[Opening Document section section]

Tilka knew that one day she would have the opportunity to serve the gods with the ultimate sacrifice. She knew she would have to give up her firstborn son, and knew she would. It had to be done. It was the law and the way of her people. She was always proud to be a servant of Baal and El and Molech.

She dressed in her most elegant and revealing gown. Tonight she would not only offer her son to Molech, but she would again offer her body to temple prostitutes at the height of the worship ceremony. As she prepared herself, she did her best to steel her thoughts against the pain of losing her child. She had to be perfectly numb and emotionless as her innocent infant son was rolled into the hungry flames—the ever ravenous flames. If she cried or gave any indication of sorrow, the sacrifice of her son would be meaningless, and she and her husband would be barred from the temple.

[Closing Document section section]

Task instructions =>
1/ From the passage about Tilka, list every god named.
2/ Answer yes or no for whether each statement agrees with the passage about Tilka, and quote the words of the passage that decide it.
(a) Tilka expected to give up her firstborn son.
(b) Tilka was permitted to show sorrow during the sacrifice.
(c) The worship ceremony was to take place in the morning.
3/ Rewrite the part of the passage about Tilka between "Tilka knew that" and "El and Molech.", inclusive, changing "proud" to "honored".

[Opening Information supplied section]

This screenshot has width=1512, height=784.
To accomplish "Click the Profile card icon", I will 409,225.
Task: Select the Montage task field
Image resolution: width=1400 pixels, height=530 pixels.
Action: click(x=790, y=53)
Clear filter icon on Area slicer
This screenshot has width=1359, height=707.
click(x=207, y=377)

[Closing Information supplied section]
[Opening Information supplied section]

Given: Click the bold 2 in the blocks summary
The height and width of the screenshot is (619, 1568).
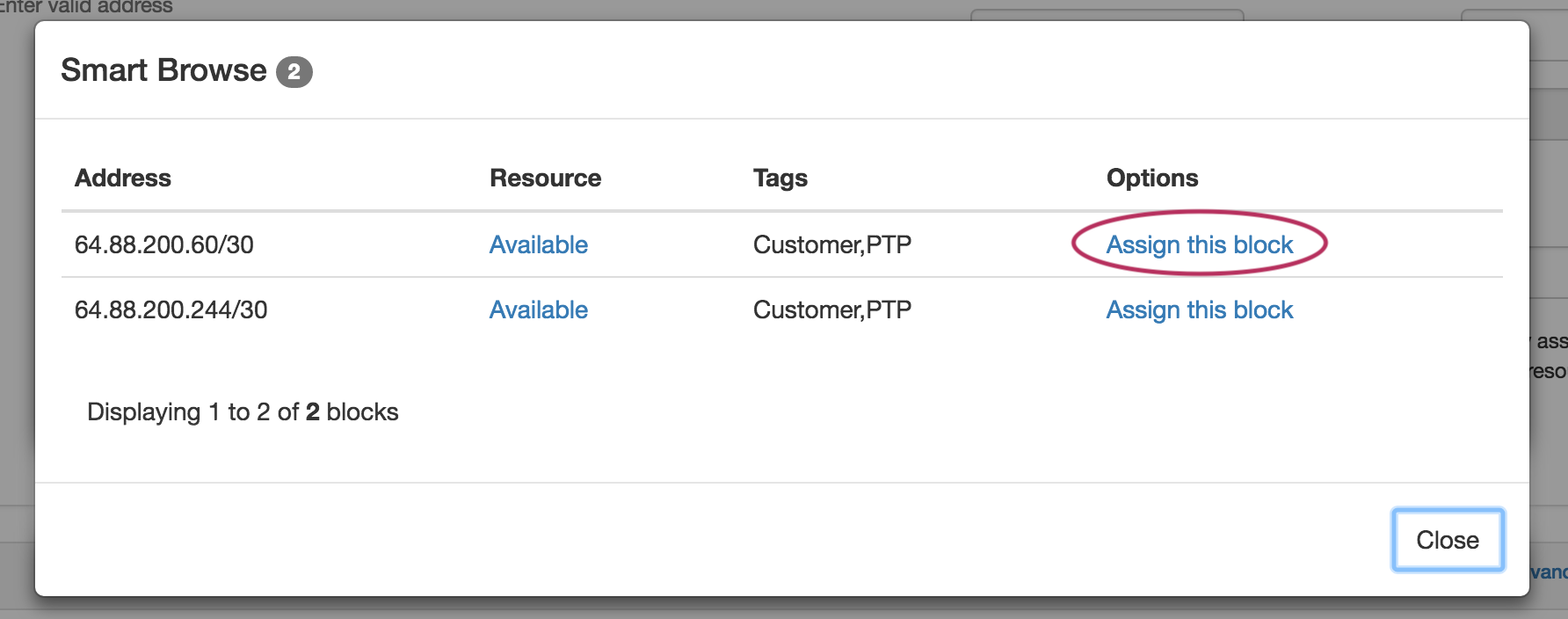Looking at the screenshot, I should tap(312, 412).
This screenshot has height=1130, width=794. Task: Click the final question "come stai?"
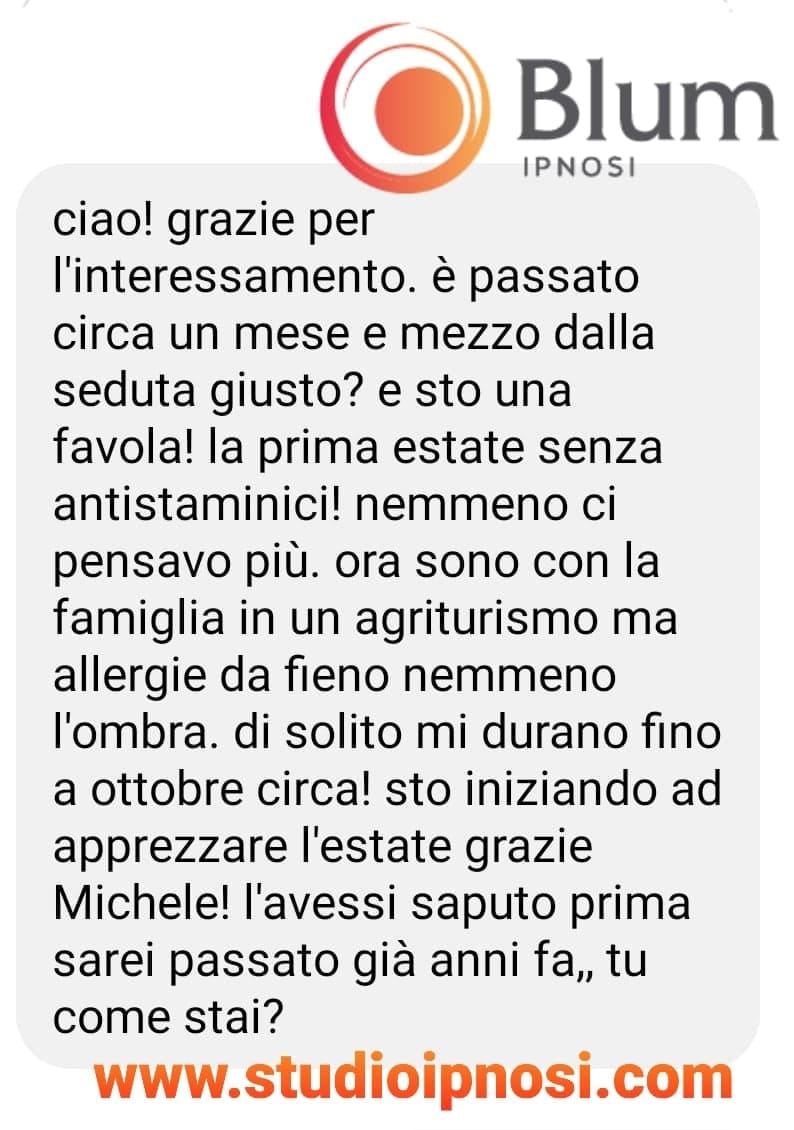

[Closing Information supplied section]

Responses by task =>
1/ Baal, El, Molech

2/
(a) Yes: "She knew she would have to give up her firstborn son"
(b) No: "If she cried or gave any indication of sorrow, the sacrifice of her son would be meaningless"
(c) No: "Tonight she would not only offer her son to Molech"

3/
Tilka knew that one day she would have the opportunity to serve the gods with the ultimate sacrifice. She knew she would have to give up her firstborn son, and knew she would. It had to be done. It was the law and the way of her people. She was always honored to be a servant of Baal and El and Molech.